Était-ce une épave, une carcasse de baleine ou une carcasse de navire ? On ne pouvait le distinguer encore. Un groupe de passagers valides, réunis sur le roufle de l’avant, observait ce débris qui flottait à trois cents milles de la côte la plus rapprochée.

Cependant, le Great Eastern avait laissé porter vers l’objet signalé. Les lorgnettes manœuvraient avec ensemble. Les appréciations allaient grand train, et entre ces Américains et ces Anglais, pour lesquels tout prétexte à gageure est bon, les enjeux commençaient à monter. Parmi ces parieurs enragés, je remarquai un homme de haute taille, dont la physionomie me frappa par des signes non équivoques d’une profonde duplicité. Cet individu avait un sentiment de haine générale stéréotypé sur ses traits, auquel ne se fussent mépris ni les physionomistes ni les physiologistes, le front plissé par une ride verticale, le regard à la fois audacieux et inattentif, l’œil sec, les sourcils très rapprochés, les épaules hautes, la tête au vent, enfin tous les indices d’une rare impudence jointe à une rare fourberie. Quel était cet homme ? Je l’ignorais, mais il me déplut singulièrement. Il parlait haut et de ce ton qui semble contenir une insulte. Quelques acolytes, dignes de lui, riaient à ses plaisanteries de mauvais goût. Ce personnage prétendait reconnaître dans l’épave une carcasse de baleine, et il appuyait son dire de paris importants qui trouvaient immédiatement des teneurs.

Ces paris qui se montèrent à plusieurs centaines de dollars, il les perdit tous. En effet, cette épave était une coque de navire. Le steamship s’en approchait rapidement. On pouvait déjà voir le cuivre vert-de-grisé de sa carène. C’était un trois-mâts, rasé de sa mâture, et couché sur le flanc. Il devait jauger cinq ou six cents tonneaux. À ses porte-haubans pendaient des carènes brisées.

Ce navire avait-il été abandonné par son équipage ? C’était la question ou, pour employer l’expression anglaise, la « great attraction » du moment. Cependant, personne ne se montrait sur cette coque. Peut-être les naufragés s’étaient-ils réfugiés à l’intérieur ? Armé de ma lunette, je voyais depuis quelques instants un objet remuer sur l’avant du navire; mais je reconnus bientôt que c’était un reste de foc que le vent agitait.

À la distance d’un demi-mille, tous les détails de cette coque devinrent visibles. Elle était neuve et dans un parfait état de conservation. Son chargement, qui avait glissé sous le vent, l’obligeait à conserver la bande sur tribord. Évidemment, ce bâtiment, engagé dans un moment critique, avait dû sacrifier sa mâture.
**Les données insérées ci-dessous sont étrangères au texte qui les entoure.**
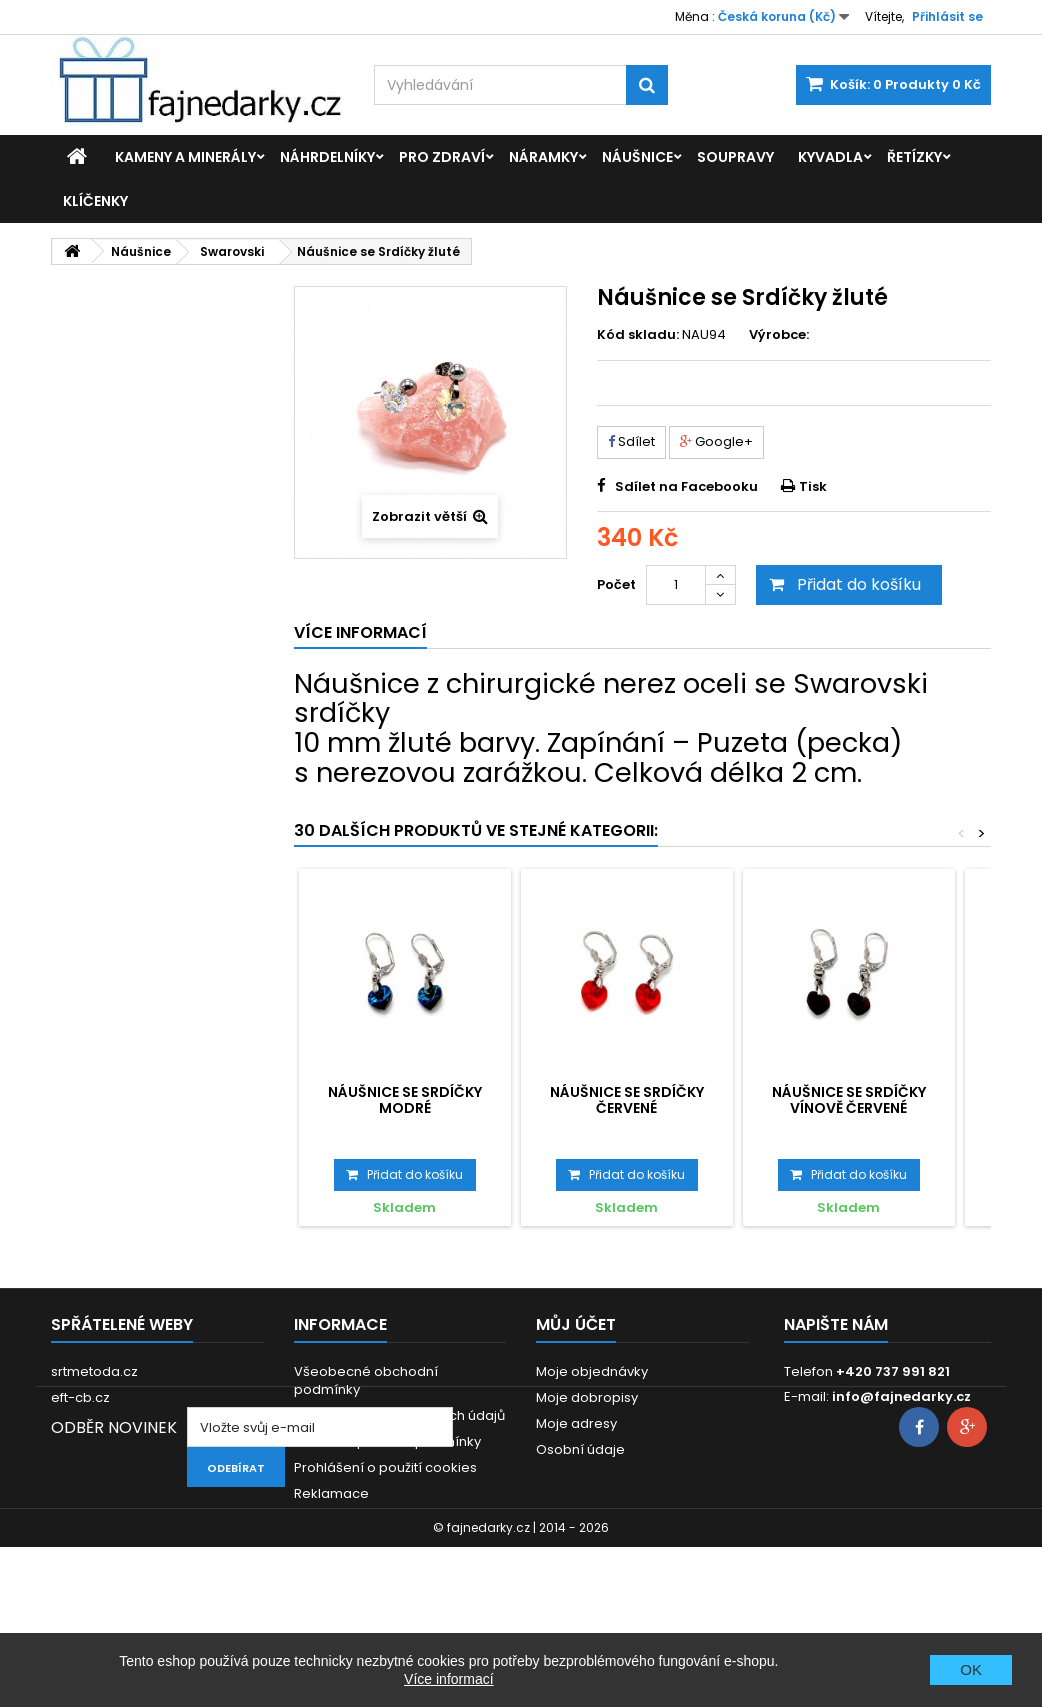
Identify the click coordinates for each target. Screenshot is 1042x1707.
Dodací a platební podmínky (387, 1441)
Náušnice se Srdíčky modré (405, 1100)
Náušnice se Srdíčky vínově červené (849, 1100)
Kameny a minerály (185, 157)
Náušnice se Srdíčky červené (627, 1100)
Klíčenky (95, 201)
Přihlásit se (947, 16)
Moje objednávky (592, 1371)
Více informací (448, 1679)
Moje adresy (576, 1423)
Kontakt (318, 1519)
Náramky (543, 157)
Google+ (716, 441)
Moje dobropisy (587, 1397)
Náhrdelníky (327, 157)
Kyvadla (830, 157)
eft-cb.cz (80, 1397)
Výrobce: (779, 335)
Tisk (813, 486)
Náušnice (637, 157)
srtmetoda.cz (94, 1371)
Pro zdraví (442, 157)
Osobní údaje (580, 1449)
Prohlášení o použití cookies (385, 1467)
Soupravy (735, 157)
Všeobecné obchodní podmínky (366, 1380)
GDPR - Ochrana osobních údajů (399, 1415)
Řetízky (914, 157)
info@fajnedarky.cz (901, 1396)
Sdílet (631, 441)
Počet (616, 584)
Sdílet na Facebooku (686, 486)
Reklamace (331, 1493)
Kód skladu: (638, 335)
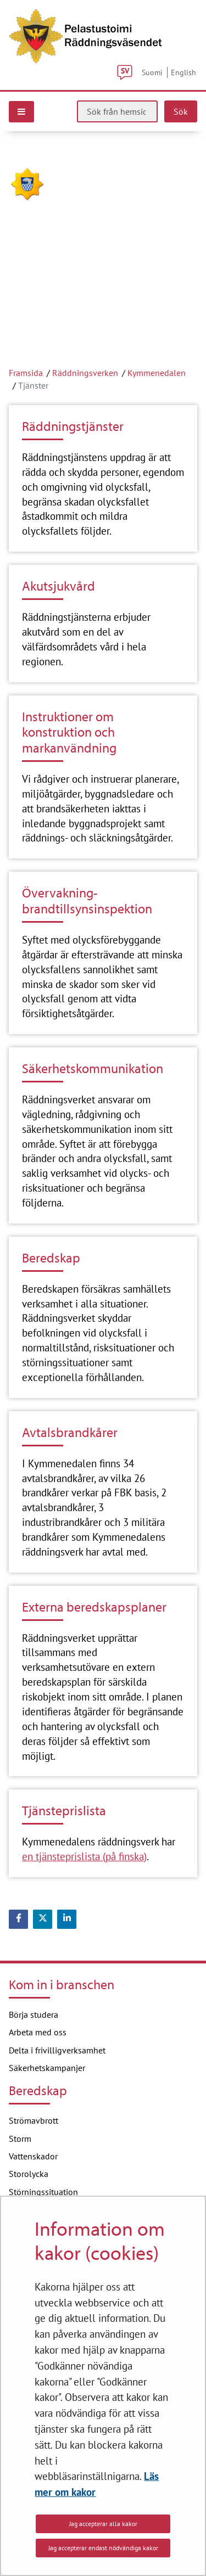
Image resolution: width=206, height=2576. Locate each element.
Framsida (26, 372)
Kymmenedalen (156, 372)
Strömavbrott (33, 2120)
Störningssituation (43, 2191)
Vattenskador (33, 2156)
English (183, 72)
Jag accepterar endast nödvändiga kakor (103, 2548)
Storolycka (28, 2173)
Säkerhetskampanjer (47, 2067)
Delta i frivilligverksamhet (57, 2050)
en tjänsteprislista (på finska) (84, 1856)
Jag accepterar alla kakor (103, 2523)
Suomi (152, 72)
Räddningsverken (85, 372)
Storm (20, 2138)
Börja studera (33, 2014)
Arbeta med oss (37, 2032)
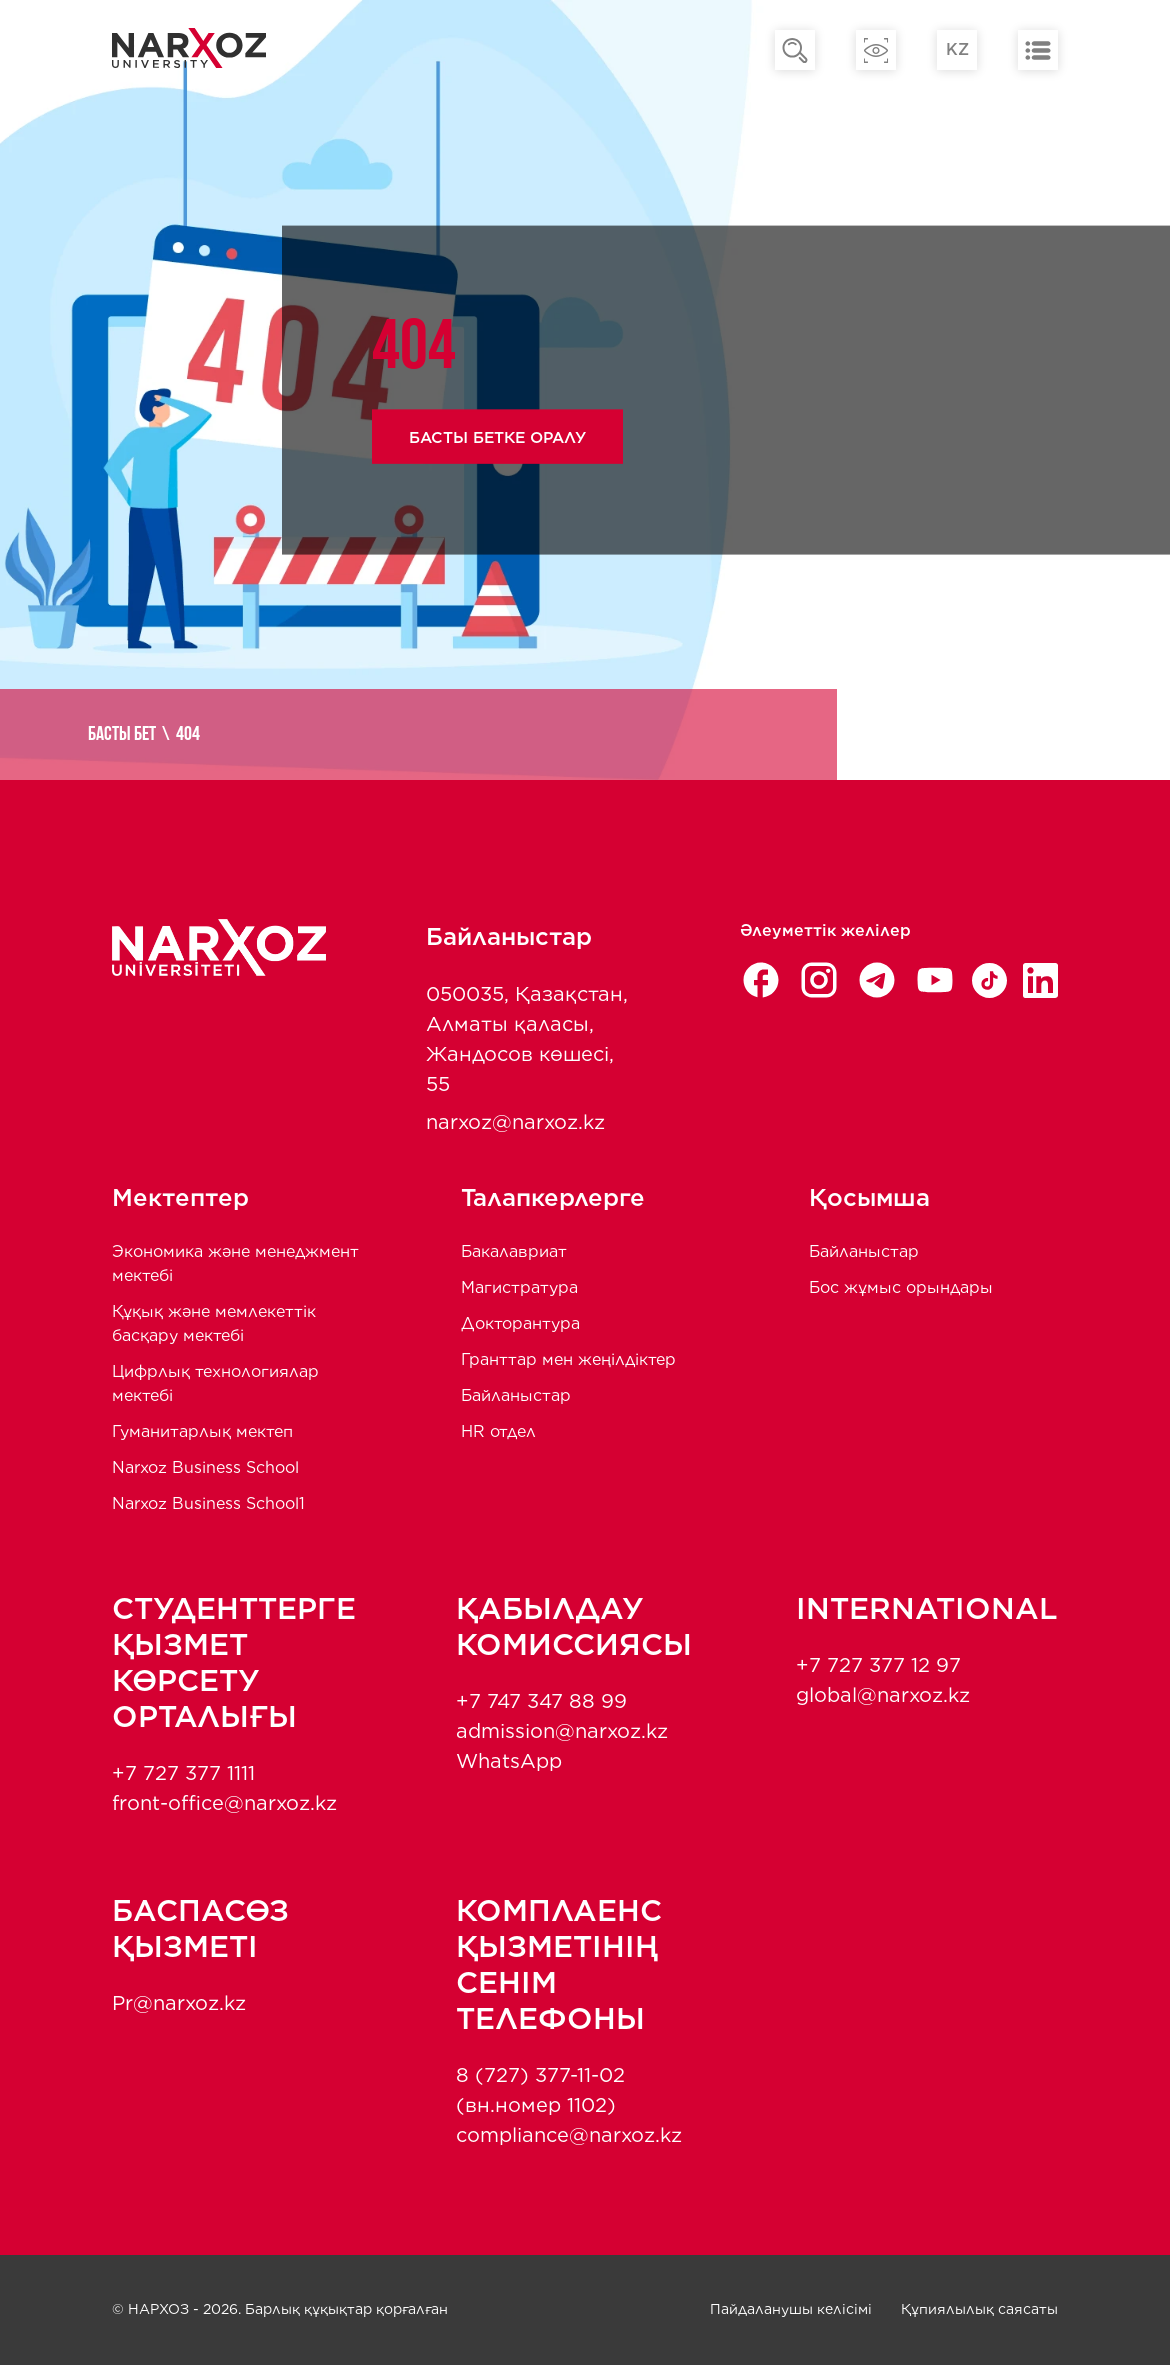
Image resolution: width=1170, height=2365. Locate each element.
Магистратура (519, 1287)
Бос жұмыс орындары (901, 1287)
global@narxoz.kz (883, 1695)
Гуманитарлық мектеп (202, 1431)
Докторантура (520, 1323)
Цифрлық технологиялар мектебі (215, 1383)
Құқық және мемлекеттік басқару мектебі (214, 1323)
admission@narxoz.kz (562, 1731)
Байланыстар (516, 1395)
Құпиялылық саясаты (979, 2309)
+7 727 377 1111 (183, 1773)
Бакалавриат (514, 1251)
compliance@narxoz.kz (569, 2135)
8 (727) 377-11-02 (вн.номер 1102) (540, 2090)
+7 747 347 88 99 (541, 1701)
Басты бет (134, 735)
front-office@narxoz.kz (224, 1803)
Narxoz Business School (205, 1467)
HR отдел (498, 1431)
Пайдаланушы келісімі (791, 2309)
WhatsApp (509, 1761)
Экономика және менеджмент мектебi (235, 1263)
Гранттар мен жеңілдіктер (568, 1359)
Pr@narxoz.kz (179, 2003)
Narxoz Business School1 (208, 1503)
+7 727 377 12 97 (878, 1665)
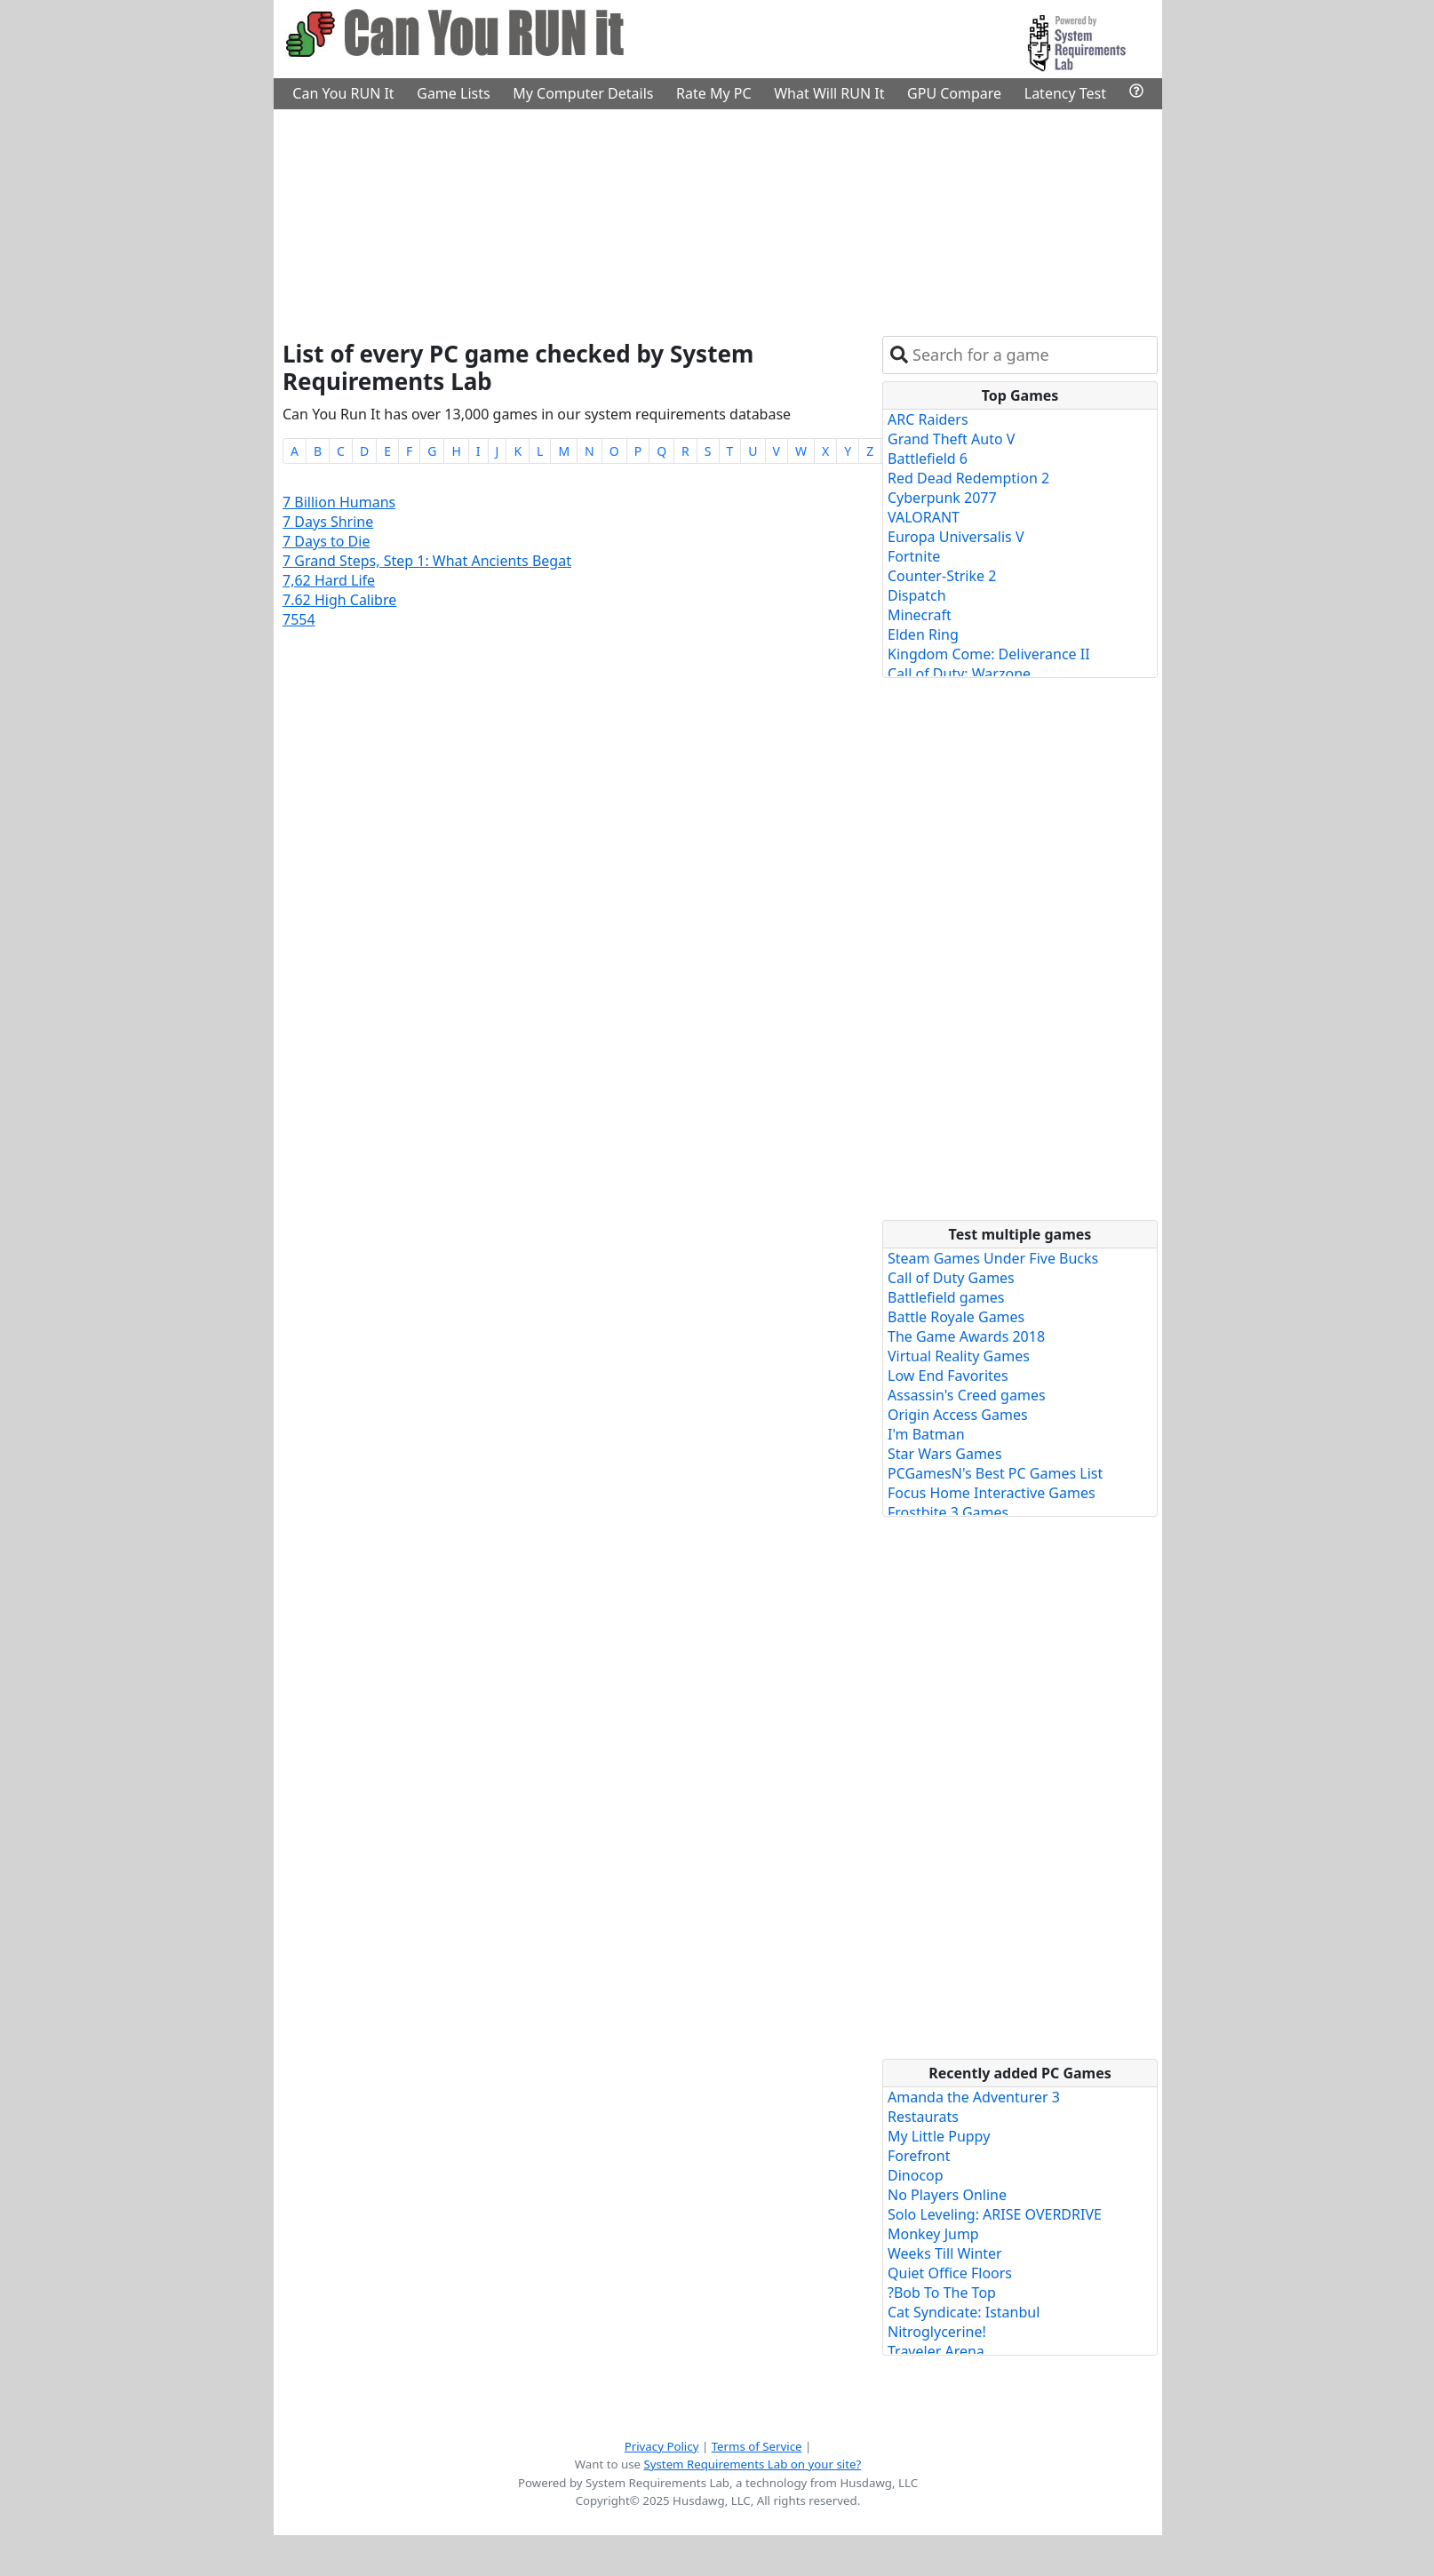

Le Great Eastern s’en approcha. Il en fit le tour. Il signala sa présence par de nombreux coups de sifflet. L’air en était déchiré. Mais l’épave demeura muette et inanimée. Dans tout cet espace de mer circonscrit par l’horizon, rien en vue. Pas une embarcation aux flancs du bâtiment naufragé.

L’équipage avait eu sans doute le temps de s’enfuir. Mais avait-il pu gagner la terre distante de trois cents milles ? De frêles canots pouvaient-ils résister aux lames qui balançaient si effroyablement le Great Eastern ? À quelle date d’ailleurs remontait cette catastrophe ? Par ces vents régnants, ne fallait-il pas chercher plus loin, dans l’ouest, le théâtre du naufrage ?

Cette coque ne dérivait-elle pas depuis longtemps déjà sous la double influence des courants et des brises ? Toutes ces questions devaient rester sans réponse.

Lorsque le steamship rangea l’arrière du navire naufragé, je lus distinctement sur son tableau le nom de Lérida; mais la désignation de son port d’attache n’était pas indiquée. À sa forme, à ses façons relevées, à l’élancement particulier de son étrave, les matelots du bord le déclaraient de construction américaine.

Un bâtiment de commerce, un vaisseau de guerre, n’eût point hésité à amariner cette coque, qui renfermait sans doute une cargaison de prix. On sait que dans ces cas de sauvetage, les ordonnances maritimes attribuent aux sauveteurs le tiers de la valeur. Mais le Great Eastern, chargé d’un service régulier, ne pouvait prendre cette épave à sa remorque pendant des milliers de milles.